The Production of UNITE
What Matt said (more or less...)
The first step in making a cologne is finding the perfect raw materials and distilling them down to their essential oils.
These are volatile aromatic compounds that come from the flowers, seeds, stems, roots, and bark of plants. This 'volatility' means that they turn from liquid to a scent easily, so when they’re exposed to the air they turn into a fragrance.
The process of distilling the best ingredients into their essential scent makeup is very much rooted in the south of France, which has been the historic home of the process since the 18th century.
Traditionally the machinery involved in the production of essential oils looks a great deal to the untrained eye like the production of gin: indeed the distillation process and the essential oil creation process grew up hand in hand, borrowing technology from each other.
Today the machines look a little different from the copper cauldrons of the 18th and 19th centuries, but the basic process is usually much the same. The biggest difference is in synthetic production of scents. There are certain volatile compounds the were originally extracted from animals: this quite cruel process was rendered unnecessary by the synthesis of the same, or better, musk aromas in the lab. That’s what we use.
After these essential oils have been distilled or created it's the job of a fragrance developer, also known as a 'nose', to blend them into something fantastic.
Our story with our developer started with a brief. We asked her to create something rooted in place - where we were sitting in the South of France - but with a link to our existing products. In terms of ingredients, we said the sky was the limit: we wanted a truly world class cologne, and that means sourcing the best raw materials.
So from the cedarwood in City to the citrus and cypress lead in Coast, much of the scent profile is derived from plants that can be found in and around Grasse and the Cote D'Azur.
Country is a little different: it's more intense and masculine, inspired by our leather wash bags and frankincense shave oil. This scent profile is harder to find in a Mediterranean climate, so we've gone further afield sourcing sandalwoods, black pepper, and a hint of oud.
Selection and Production
The selection of these three colognes was a long and taxing process: lots of alternatives were tried and we lived with a number of 'front-runners' for many months before settling on our favourite blends.
Once these had been selected we needed to choose our cologne producers. Our partners in Grasse are extremely specialised: they develop and make cologne concentrate. This can’t be used as a finished product: to turn that concentrate into a finished product requires expertise and time.

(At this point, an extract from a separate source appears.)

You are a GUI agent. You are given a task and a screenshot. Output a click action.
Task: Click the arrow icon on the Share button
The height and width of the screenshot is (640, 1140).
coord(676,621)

To do that we decided to work with a fantastic company in the heart of England to blend our colognes. They first add in organic alcohol, and then let the cologne macerate, or mature, for 3 weeks. This lets the fragrance develop, meaning that by the time we're ready to bottle, it's stabilised and will smell exactly as we intended when we developed it in Grasse.
The final stage of the production is the bottling. This is done predominantly by hand, with the help of some machinery in the labelling. It's a very manual process because the bottles are all a little different so the labels have to be lined up regularly to make sure they look the best they can. It’s also very manual because the raw material, the concentrate, is so valuable - our team have to be extremely careful when filling or they risk wasting drops of the precious cologne.
After the cologne is filled into the bottles and they’re sealed up, we package and are ready to ship. A new set of colognes, ready to be blended by you.